HISTORICAL

Compendium: The Pentecostal Foundation of the Church

The Day of Pentecost was the epoch of the foundation of the Christian Church. The prepared disciples of Christ were assembled, and upon them the Holy Ghost came down, making them the New Temple of the Triune God. Those were added whose faith received the preaching of the Finished Gospel; and the disciples were constituted into an organised and visible fellowship, to continue for ever during this dispensation under the government of the Spirit as the representative of Jesus its Head.

Dataset excerpt:

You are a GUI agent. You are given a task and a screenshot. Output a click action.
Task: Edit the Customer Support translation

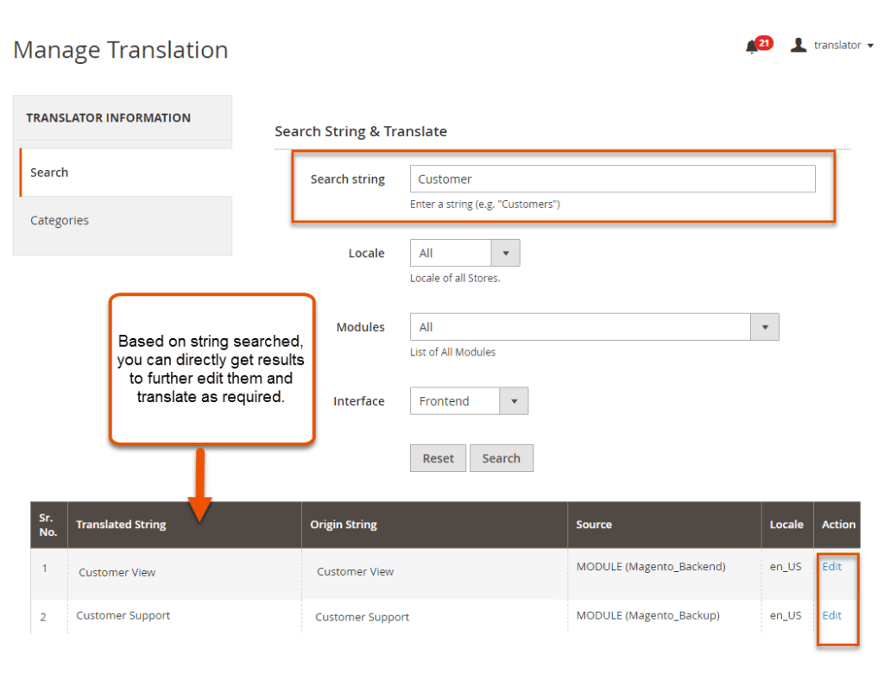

Objective: Continue the passage on the Pentecostal foundation of the Church from its last sentence.

Solved exercise:
1. The institute of the Feast of Weeks, representing the presentation of the Jewish harvest firstfruits, typified the, oblation of the firstfruits of the Christian ingathering. It also, though not by Divine enactment, commemorated the giving of the Law, and had its antitype in the full revelation of the New Law of Faith. The Risen Lord appointed a meeting of His disciples in Galilee for the proclamation of His Kingdom; but bade them wait in Jerusalem for the founding of His Church. There they received, as representatives of the Saviour’s old discipleship and the germ of the future body, that baptism of the Spirit which was to them, as their special dignity, instead of the baptism of water. But the Holy Ghost represented the Triune God, now fully revealed, who took possession of this consecrated body, and made them the new Temple or Church. The Shekinah, which was the symbol of the union of God with man, appeared for the last time, and was resolved into the Personal Spirit, the Presence of God in the midst of His people, and resting upon every person present from the Apostles downwards. And it sate upon each of them (Acts. 2:4).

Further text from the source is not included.